Scots finance faces growing shortage of skilled labour

An “unprecedented” shortage of skilled labour in Scotland’s financial services sector will be the defining issue of the coming year, according to an influential annual report.

Warnings over an “ever-increasing war for talent” and the struggle to meet soaring staff expectations are symptomatic of a jobs market whereby employees still hold the balance of power.

The report said Brexit has made Scotland’s talent shortage worse.

Core-Asset Consulting’s “Industry Trends and Salary Guide” is a forensic review of salary levels, as well as a gauge of market sentiment, activity and the themes impacting the sector in Scotland.

Due to be published in late January, the report by one the sector’s leading recruiters also underlines that the decreased reliance on face-to-face work means that firms in Scotland must compete with London and other financial hubs for available talent.

Firms offering roles north of the border have been left struggling to fill vacancies, which rose 23% over 2022 compared to the previous year, while the number of applicants is down by 19%.

The time taken to fill a vacancy has also grown again, with many firms forced to review and hike initial salary levels, forcing difficult conversations internally with existing staff on similar pay brackets.

Core-Asset Consulting CEO Betsy Williamson said: “Winning the race for talent requires a deep understanding of what employees’ value.

“Flexibility is the name of the game, but as a basic benefit, not a nice to have.
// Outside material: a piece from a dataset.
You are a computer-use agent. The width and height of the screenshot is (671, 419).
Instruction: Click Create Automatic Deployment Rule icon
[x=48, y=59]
Flexible working is now the norm for many and organisations must reposition and reinvent themselves to compete effectively.

“Ultimately, businesses must be prepared to market themselves to candidates just as they would to potential customers – as candidates know their value and they know that many skills face a supply shortfall.”
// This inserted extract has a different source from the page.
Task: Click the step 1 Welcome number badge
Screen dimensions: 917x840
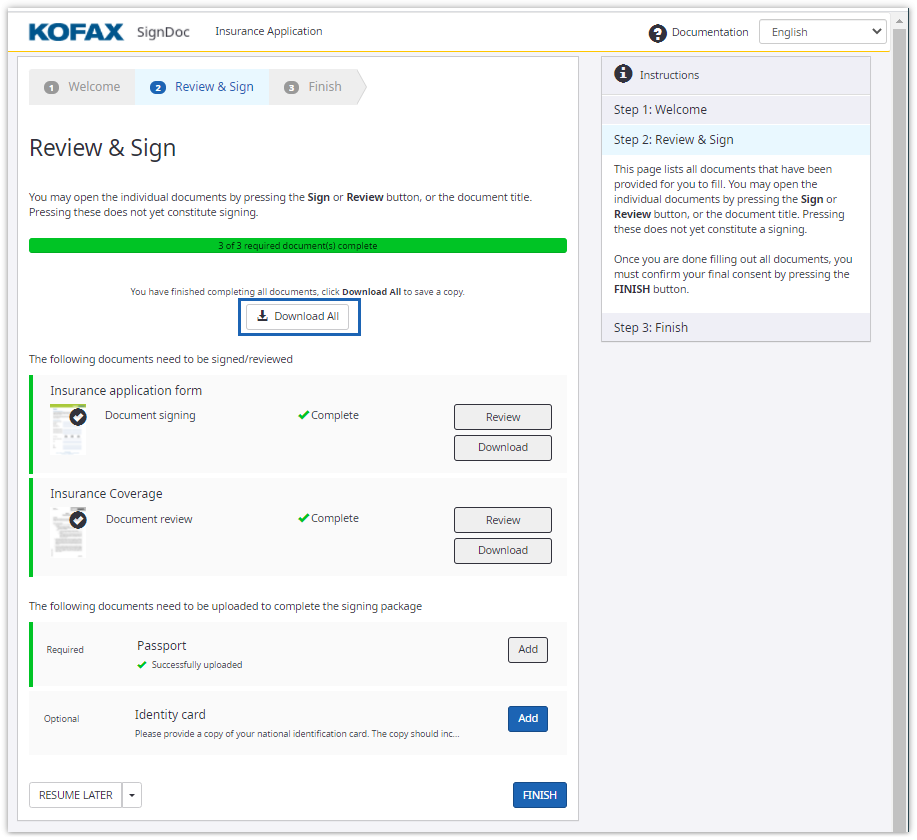Action: point(51,88)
The guide states that the causes of labour market deficiencies are layered, but makes clear that the reduction in available labour is interconnected with the UK’s exit from the European Union and the subsequent exodus of overseas nationals during the pandemic.

It advises that to be successful in hiring, firms “must be closely attuned to the needs of the pool of labour, with salaries meeting rising inflation, a focus on employee wellbeing, investment in training and development and support with the cost of living expected.”

A straw poll of 43 recent Core-Asset Consulting candidates revealed that 39.5% would not entertain a role that offered no flexible working, while 79% would be willing to travel to London two days per week in return for flexibility, over a role necessitating five days in the office.